Alternatives to iconv

There's an excellent and comprehensive blog post by JeanHeyd Meneide titled The Wonderfully Terrible World of C and C++ Encoding APIs (with Some Rust). It has some nice tables at the bottom of the article showing the features of several encoding APIs. What you typically need, at least if you're working with something like XML, HTML or MIME email is support for legacy encodings. Then you'll probably need an API that can handle streaming conversion which requires to update the input/output pointers. If you also require a C API, this leaves the following options:

• ICU
• iconv
• encoding_c (C bindings to encoding_rs written in Rust)

I never used encoding_c which is relatively new, but I have some experience with ICU. On the plus side, it avoids the iconv gotchas mentioned above.

On the negative side, ICU is a huge library (35 MB installation footprint).

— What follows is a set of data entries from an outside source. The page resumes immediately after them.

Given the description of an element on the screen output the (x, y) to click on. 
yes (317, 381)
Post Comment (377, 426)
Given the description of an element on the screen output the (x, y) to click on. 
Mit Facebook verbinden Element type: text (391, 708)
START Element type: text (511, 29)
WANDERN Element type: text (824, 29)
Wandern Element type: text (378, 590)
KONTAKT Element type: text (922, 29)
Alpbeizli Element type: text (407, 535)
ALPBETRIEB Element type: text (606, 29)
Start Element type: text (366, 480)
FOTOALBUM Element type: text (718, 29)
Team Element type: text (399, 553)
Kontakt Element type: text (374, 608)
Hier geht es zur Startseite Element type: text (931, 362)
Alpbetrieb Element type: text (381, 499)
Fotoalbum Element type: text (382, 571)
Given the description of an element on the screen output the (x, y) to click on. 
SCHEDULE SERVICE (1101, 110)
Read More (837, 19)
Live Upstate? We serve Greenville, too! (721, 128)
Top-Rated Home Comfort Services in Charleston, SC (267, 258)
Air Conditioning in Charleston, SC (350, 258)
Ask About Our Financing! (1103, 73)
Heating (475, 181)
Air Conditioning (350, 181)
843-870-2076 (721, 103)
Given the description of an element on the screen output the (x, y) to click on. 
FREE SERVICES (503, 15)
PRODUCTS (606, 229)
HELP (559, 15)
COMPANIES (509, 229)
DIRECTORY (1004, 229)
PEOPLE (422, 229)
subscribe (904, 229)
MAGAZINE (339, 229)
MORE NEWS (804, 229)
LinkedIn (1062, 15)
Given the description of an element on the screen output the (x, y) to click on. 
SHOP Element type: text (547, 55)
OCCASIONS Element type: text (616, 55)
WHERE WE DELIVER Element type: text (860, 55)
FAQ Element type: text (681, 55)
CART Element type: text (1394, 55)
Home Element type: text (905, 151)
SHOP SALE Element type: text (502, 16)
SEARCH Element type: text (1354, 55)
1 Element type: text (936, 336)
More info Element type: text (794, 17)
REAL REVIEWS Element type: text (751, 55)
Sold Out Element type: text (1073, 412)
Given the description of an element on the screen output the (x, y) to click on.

The API is more complicated, especially if you have to use “pivot buffers,” and the documentation is a bit lacking. Through trial and error as well as fuzz testing, I found that ucnv_convertEx can return the following error codes, some of which aren't documented at all:

• U_TRUNCATED_CHAR_FOUND
• U_BUFFER_OVERFLOW_ERROR
• U_INVALID_CHAR_FOUND
• U_ILLEGAL_CHAR_FOUND
• U_ILLEGAL_ESCAPE_SEQUENCE
• U_UNSUPPORTED_ESCAPE_SEQUENCE
• U_MEMORY_ALLOCATION_ERROR

While you might think that a project sponsored, supported and used by IBM is properly maintained, I'm still waiting for a fix to a segfault that I reported more than three years ago. If you're curious, this issue was found accidentally by a third party when fuzzing libxml2.

In conclusion, the state of affairs is far from ideal, even in 2026. But there's hope that some necessary amendments are made to the POSIX spec and that all the bugs I discovered will eventually be fixed.